Exactly as written, reproduce all of the entries.

[[ DATA SUPPLIED open ]]

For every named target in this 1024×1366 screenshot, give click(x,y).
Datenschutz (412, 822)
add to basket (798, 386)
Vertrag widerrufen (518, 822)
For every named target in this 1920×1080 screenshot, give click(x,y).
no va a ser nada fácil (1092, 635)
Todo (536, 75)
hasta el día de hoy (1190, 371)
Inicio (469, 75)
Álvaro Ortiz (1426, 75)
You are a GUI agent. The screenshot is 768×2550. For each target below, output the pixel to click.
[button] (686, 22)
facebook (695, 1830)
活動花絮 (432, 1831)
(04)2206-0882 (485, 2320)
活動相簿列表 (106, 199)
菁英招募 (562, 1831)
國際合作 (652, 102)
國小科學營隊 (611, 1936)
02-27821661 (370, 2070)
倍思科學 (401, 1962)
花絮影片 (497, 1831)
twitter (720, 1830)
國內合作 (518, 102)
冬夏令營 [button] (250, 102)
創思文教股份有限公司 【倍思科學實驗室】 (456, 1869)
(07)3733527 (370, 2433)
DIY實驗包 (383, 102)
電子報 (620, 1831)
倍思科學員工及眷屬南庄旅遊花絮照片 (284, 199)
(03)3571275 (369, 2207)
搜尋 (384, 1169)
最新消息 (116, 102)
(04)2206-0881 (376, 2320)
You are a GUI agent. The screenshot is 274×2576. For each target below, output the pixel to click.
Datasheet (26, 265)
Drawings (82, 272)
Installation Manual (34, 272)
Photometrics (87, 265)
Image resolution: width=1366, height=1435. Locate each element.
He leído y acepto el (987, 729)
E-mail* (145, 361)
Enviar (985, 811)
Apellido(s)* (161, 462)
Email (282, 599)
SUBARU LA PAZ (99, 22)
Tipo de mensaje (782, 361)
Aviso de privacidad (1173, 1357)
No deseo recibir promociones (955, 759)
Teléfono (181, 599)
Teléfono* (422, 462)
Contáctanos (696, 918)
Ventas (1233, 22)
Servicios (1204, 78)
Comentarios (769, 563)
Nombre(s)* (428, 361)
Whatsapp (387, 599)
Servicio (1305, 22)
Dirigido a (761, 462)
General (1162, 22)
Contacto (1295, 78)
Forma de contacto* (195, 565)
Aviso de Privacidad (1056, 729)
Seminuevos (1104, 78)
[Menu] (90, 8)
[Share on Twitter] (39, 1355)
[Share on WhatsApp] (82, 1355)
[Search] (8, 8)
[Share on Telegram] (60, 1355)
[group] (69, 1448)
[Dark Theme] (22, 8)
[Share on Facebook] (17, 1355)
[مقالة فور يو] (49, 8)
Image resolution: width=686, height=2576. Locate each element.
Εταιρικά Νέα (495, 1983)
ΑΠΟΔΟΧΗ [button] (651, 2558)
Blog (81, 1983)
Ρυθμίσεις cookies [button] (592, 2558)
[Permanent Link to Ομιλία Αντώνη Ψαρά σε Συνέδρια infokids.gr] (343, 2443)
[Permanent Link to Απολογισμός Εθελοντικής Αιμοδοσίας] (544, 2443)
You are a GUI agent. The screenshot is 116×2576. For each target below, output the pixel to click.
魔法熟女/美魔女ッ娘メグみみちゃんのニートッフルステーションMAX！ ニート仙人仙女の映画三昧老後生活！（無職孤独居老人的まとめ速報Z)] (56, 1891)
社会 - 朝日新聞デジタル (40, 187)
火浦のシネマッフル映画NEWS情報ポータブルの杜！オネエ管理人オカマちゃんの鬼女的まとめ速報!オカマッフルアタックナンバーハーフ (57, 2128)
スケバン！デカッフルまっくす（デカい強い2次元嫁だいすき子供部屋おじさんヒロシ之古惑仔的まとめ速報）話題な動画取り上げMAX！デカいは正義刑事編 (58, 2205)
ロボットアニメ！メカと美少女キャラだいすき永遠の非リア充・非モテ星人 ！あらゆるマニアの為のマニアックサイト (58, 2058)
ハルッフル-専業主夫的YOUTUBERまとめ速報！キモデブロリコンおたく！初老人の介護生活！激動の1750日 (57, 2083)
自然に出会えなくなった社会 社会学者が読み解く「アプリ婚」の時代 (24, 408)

[[ DATA SUPPLIED closed ]]

SOLUTION BELOW:
For every named target in this 1024×1366 screenshot, give click(x,y).
Datenschutz (412, 822)
add to basket (798, 386)
Vertrag widerrufen (518, 822)
For every named target in this 1920×1080 screenshot, give click(x,y).
no va a ser nada fácil (1092, 635)
Todo (536, 75)
hasta el día de hoy (1190, 371)
Inicio (469, 75)
Álvaro Ortiz (1426, 75)
You are a GUI agent. The screenshot is 768×2550. For each target below, output the pixel to click.
[button] (686, 22)
facebook (695, 1830)
活動花絮 (432, 1831)
(04)2206-0882 (485, 2320)
活動相簿列表 (106, 199)
菁英招募 (562, 1831)
國際合作 (652, 102)
國小科學營隊 (611, 1936)
02-27821661 (370, 2070)
倍思科學 (401, 1962)
花絮影片 (497, 1831)
twitter (720, 1830)
國內合作 (518, 102)
冬夏令營 [button] (250, 102)
創思文教股份有限公司 【倍思科學實驗室】 (456, 1869)
(07)3733527 (370, 2433)
DIY實驗包 (383, 102)
電子報 (620, 1831)
倍思科學員工及眷屬南庄旅遊花絮照片 (284, 199)
(03)3571275 (369, 2207)
搜尋 (384, 1169)
最新消息 (116, 102)
(04)2206-0881 (376, 2320)
You are a GUI agent. The screenshot is 274×2576. For each target below, output the pixel to click.
Datasheet (26, 265)
Drawings (82, 272)
Installation Manual (34, 272)
Photometrics (87, 265)
Image resolution: width=1366, height=1435. Locate each element.
He leído y acepto el (987, 729)
E-mail* (145, 361)
Enviar (985, 811)
Apellido(s)* (161, 462)
Email (282, 599)
SUBARU LA PAZ (99, 22)
Tipo de mensaje (782, 361)
Aviso de privacidad (1173, 1357)
No deseo recibir promociones (955, 759)
Teléfono (181, 599)
Teléfono* (422, 462)
Contáctanos (696, 918)
Ventas (1233, 22)
Servicios (1204, 78)
Comentarios (769, 563)
Nombre(s)* (428, 361)
Whatsapp (387, 599)
Servicio (1305, 22)
Dirigido a (761, 462)
General (1162, 22)
Contacto (1295, 78)
Forma de contacto* (195, 565)
Aviso de Privacidad (1056, 729)
Seminuevos (1104, 78)
[Menu] (90, 8)
[Share on Twitter] (39, 1355)
[Share on WhatsApp] (82, 1355)
[Search] (8, 8)
[Share on Telegram] (60, 1355)
[group] (69, 1448)
[Dark Theme] (22, 8)
[Share on Facebook] (17, 1355)
[مقالة فور يو] (49, 8)
Image resolution: width=686, height=2576. Locate each element.
Εταιρικά Νέα (495, 1983)
ΑΠΟΔΟΧΗ [button] (651, 2558)
Blog (81, 1983)
Ρυθμίσεις cookies [button] (592, 2558)
[Permanent Link to Ομιλία Αντώνη Ψαρά σε Συνέδρια infokids.gr] (343, 2443)
[Permanent Link to Απολογισμός Εθελοντικής Αιμοδοσίας] (544, 2443)
You are a GUI agent. The screenshot is 116×2576. For each target below, output the pixel to click.
魔法熟女/美魔女ッ娘メグみみちゃんのニートッフルステーションMAX！ ニート仙人仙女の映画三昧老後生活！（無職孤独居老人的まとめ速報Z)] (56, 1891)
社会 - 朝日新聞デジタル (40, 187)
火浦のシネマッフル映画NEWS情報ポータブルの杜！オネエ管理人オカマちゃんの鬼女的まとめ速報!オカマッフルアタックナンバーハーフ (57, 2128)
スケバン！デカッフルまっくす（デカい強い2次元嫁だいすき子供部屋おじさんヒロシ之古惑仔的まとめ速報）話題な動画取り上げMAX！デカいは正義刑事編 (58, 2205)
ロボットアニメ！メカと美少女キャラだいすき永遠の非リア充・非モテ星人 ！あらゆるマニアの為のマニアックサイト (58, 2058)
ハルッフル-専業主夫的YOUTUBERまとめ速報！キモデブロリコンおたく！初老人の介護生活！激動の1750日 (57, 2083)
自然に出会えなくなった社会 社会学者が読み解く「アプリ婚」の時代 (24, 408)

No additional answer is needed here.